--- Given text ---

Lycopene is a carotenoid – a family of pigments responsible for the red colour in certain fruits and vegetables. Lycopene is also a powerful antioxidant that eliminates dangerous free radicals that can damage DNA and other fragile cell structures.
Tomatoes are the most concentrated food source of lycopene, although apricots, guava, watermelon, papaya, and, pink grapefruit are also significant sources of this pigment. American Cancer Society suggested lycopene as a potent natural anti-cancer diet.
Eating foods containing lycopene may reduce the risk of some diseases such as certain cancers and heart diseases. A number of studies have shown strong evidence of an association between the intake of tomatoes and tomato-based products and a lower risk of lung, stomach and prostate cancers. A recent study has also shown the beneficial antioxidant action of lycopene on blood cholesterol.

---

> Assignment:
According to the lycopene text, which food is the most concentrated source of lycopene?

--- Listed records ---

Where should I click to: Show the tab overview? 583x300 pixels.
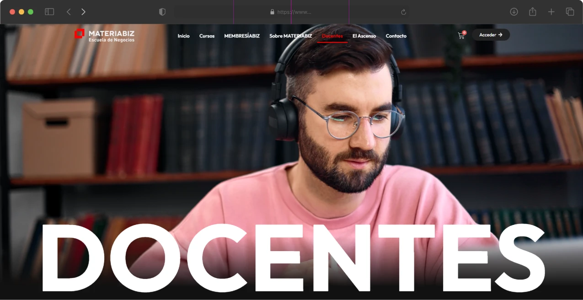point(570,12)
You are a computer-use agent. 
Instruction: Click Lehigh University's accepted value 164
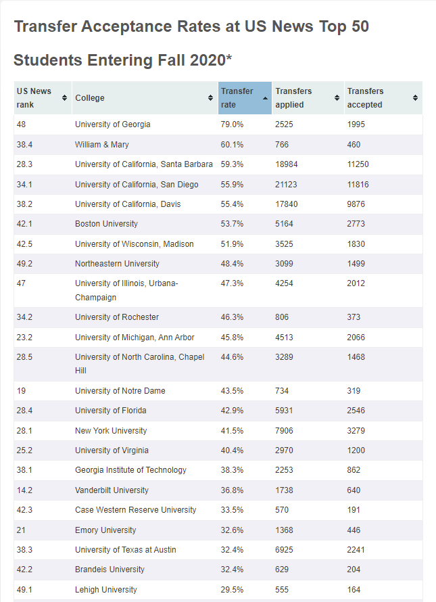click(354, 590)
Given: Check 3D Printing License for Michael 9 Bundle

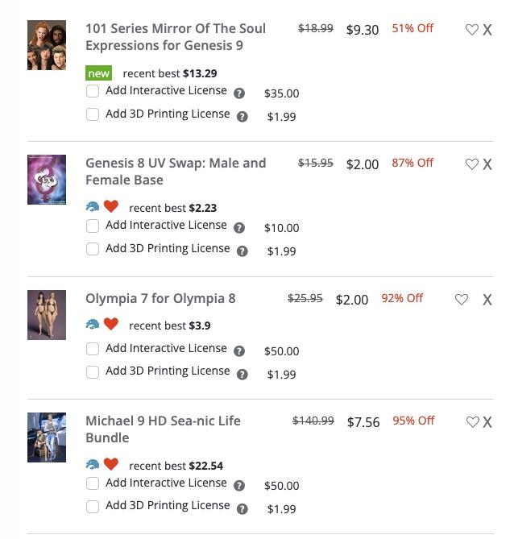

---

> Exercise solution:
Tomatoes